# What the exercise asks:
Which lines in the entries below contain the string "from"? List every such line in full, treating uppercase and lowercase as different.

Start Exercise inputs

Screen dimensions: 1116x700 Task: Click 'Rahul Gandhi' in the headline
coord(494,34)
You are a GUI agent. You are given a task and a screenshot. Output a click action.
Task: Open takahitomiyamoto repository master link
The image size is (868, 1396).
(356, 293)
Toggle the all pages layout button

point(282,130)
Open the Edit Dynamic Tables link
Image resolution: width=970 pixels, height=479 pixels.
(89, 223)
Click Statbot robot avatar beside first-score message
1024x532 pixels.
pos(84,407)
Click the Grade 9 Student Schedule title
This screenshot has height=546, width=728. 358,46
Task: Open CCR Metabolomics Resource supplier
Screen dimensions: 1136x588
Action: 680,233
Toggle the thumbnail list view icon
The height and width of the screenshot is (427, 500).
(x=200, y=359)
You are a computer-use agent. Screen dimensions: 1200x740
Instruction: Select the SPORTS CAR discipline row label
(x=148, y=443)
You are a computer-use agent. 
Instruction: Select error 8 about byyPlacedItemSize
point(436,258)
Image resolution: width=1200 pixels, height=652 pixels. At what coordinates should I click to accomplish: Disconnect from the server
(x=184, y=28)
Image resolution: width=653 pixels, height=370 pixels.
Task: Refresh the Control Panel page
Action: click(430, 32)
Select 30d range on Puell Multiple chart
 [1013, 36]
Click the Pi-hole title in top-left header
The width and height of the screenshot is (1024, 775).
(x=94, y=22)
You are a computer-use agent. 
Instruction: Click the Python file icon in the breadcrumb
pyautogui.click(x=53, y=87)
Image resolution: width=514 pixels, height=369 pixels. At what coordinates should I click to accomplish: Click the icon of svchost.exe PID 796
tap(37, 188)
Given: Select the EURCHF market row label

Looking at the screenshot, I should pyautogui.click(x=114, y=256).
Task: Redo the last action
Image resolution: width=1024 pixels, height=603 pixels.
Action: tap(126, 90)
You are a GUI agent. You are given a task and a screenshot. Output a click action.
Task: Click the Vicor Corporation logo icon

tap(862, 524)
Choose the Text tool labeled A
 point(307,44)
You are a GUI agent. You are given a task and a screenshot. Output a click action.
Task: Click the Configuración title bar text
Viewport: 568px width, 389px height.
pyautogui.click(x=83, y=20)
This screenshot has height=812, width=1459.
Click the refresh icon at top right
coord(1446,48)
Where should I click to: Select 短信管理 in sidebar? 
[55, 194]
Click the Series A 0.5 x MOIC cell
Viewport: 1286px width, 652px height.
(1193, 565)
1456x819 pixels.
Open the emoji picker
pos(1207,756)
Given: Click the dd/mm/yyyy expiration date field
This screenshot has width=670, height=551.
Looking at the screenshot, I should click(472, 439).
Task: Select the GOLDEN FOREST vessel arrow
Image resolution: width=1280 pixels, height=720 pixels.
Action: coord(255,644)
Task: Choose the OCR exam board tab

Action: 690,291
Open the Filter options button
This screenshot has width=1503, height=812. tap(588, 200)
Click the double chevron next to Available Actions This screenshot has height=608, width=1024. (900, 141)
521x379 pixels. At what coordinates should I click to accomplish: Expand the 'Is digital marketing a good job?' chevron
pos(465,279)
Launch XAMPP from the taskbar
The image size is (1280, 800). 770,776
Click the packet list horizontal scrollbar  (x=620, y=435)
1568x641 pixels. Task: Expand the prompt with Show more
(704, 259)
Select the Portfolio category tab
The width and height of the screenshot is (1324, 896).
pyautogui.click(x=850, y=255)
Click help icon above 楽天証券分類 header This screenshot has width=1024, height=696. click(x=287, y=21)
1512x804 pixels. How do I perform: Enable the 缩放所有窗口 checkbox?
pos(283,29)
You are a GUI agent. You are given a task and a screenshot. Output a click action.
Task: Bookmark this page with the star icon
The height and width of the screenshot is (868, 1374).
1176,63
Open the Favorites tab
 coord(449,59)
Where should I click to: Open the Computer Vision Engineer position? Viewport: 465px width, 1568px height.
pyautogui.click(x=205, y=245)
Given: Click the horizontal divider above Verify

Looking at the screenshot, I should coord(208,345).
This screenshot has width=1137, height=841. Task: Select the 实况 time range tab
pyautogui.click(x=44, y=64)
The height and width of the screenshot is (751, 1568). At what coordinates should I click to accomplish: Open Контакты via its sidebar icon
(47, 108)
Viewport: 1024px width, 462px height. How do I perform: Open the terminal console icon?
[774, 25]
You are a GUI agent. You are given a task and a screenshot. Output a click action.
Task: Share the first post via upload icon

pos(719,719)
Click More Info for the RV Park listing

End Exercise inputs

# Full output:
Image resolution: width=1200 pixels, height=652 pixels. At what coordinates should I click to accomplish: Disconnect from the server
Launch XAMPP from the taskbar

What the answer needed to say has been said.